Segment Start: GIVEN RECORDS

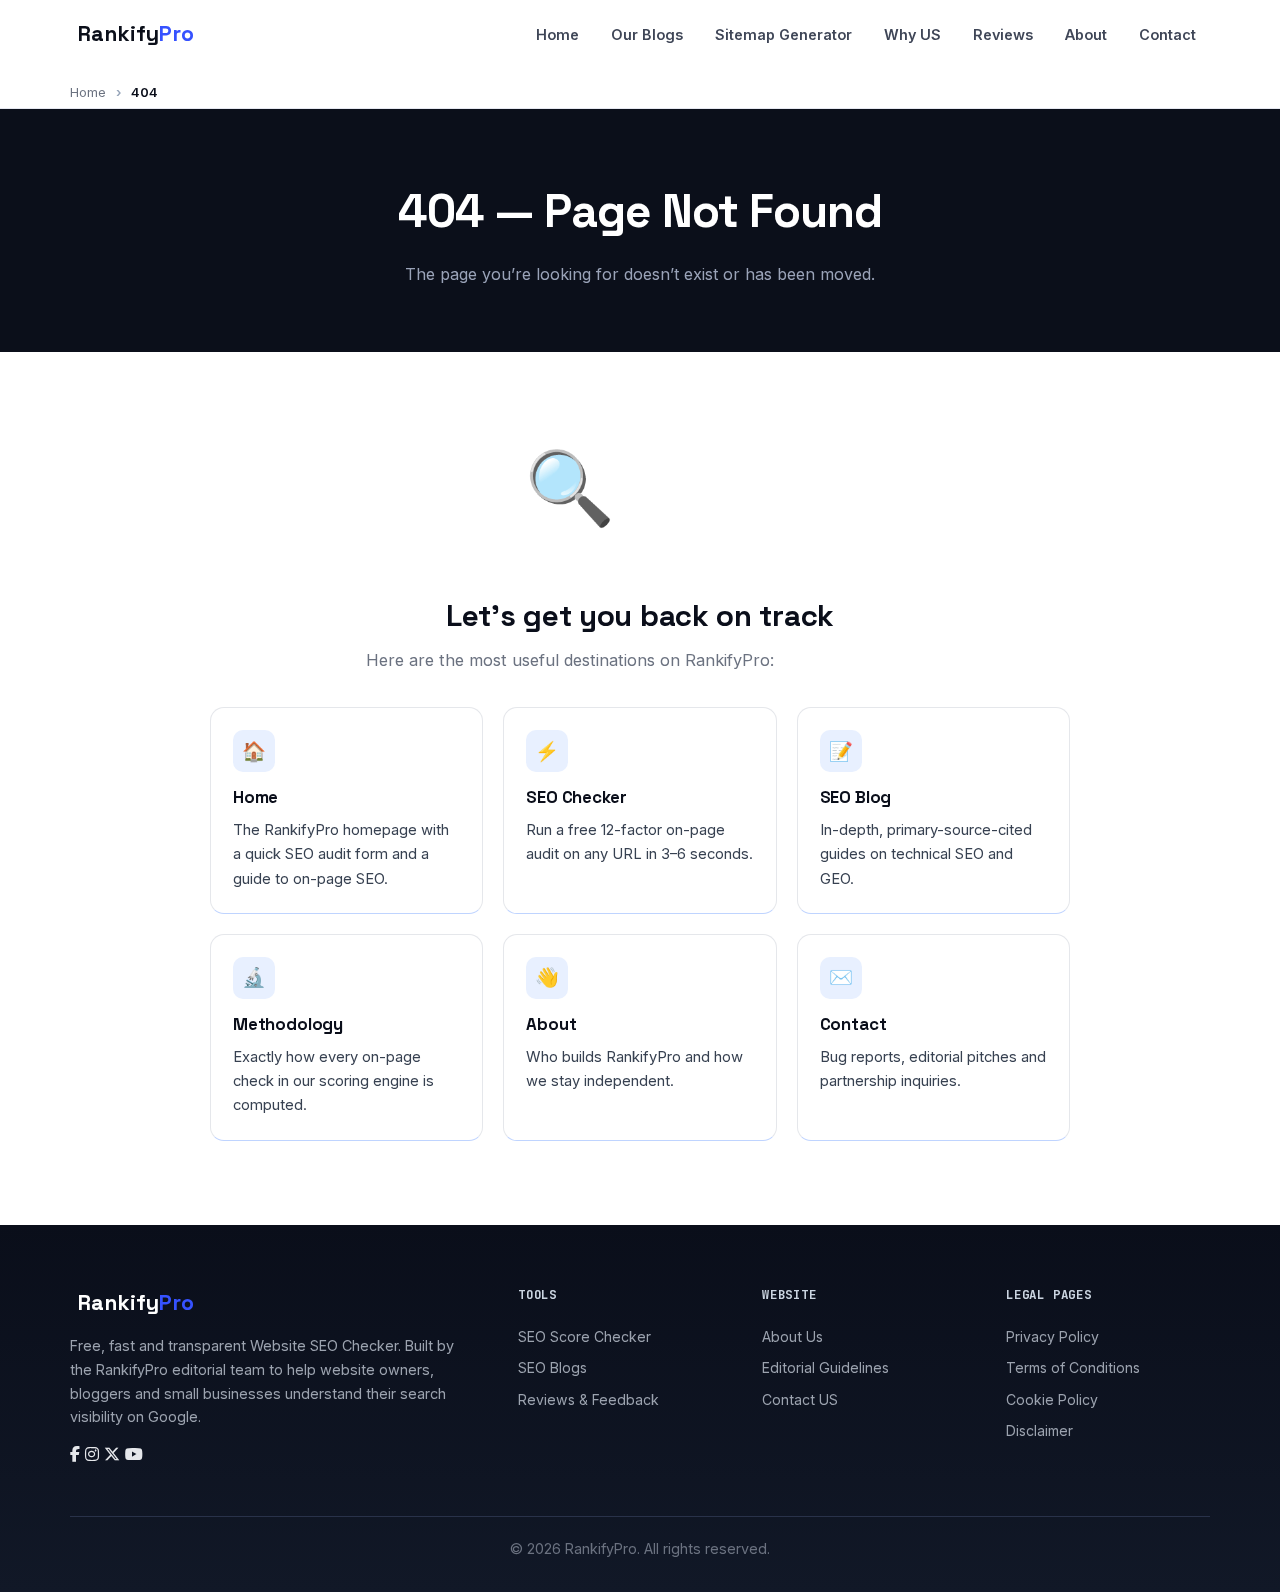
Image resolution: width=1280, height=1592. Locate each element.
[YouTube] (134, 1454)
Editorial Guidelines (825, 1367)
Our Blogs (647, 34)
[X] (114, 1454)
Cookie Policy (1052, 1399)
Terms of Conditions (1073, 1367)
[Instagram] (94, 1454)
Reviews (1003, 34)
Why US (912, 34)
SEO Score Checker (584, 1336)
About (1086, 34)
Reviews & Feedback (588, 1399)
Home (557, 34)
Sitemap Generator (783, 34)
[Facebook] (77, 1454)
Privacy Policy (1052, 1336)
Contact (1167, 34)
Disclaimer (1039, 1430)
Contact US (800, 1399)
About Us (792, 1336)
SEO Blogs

Segment End: GIVEN RECORDS

Down to the last line, set down the data above exactly, and omit all images.

Image resolution: width=1280, height=1592. Locate each element.
[YouTube] (134, 1454)
Editorial Guidelines (825, 1367)
Our Blogs (647, 34)
[X] (114, 1454)
Cookie Policy (1052, 1399)
Terms of Conditions (1073, 1367)
[Instagram] (94, 1454)
Reviews (1003, 34)
Why US (912, 34)
SEO Score Checker (584, 1336)
About (1086, 34)
Reviews & Feedback (588, 1399)
Home (557, 34)
Sitemap Generator (783, 34)
[Facebook] (77, 1454)
Privacy Policy (1052, 1336)
Contact (1167, 34)
Disclaimer (1039, 1430)
Contact US (800, 1399)
About Us (792, 1336)
SEO Blogs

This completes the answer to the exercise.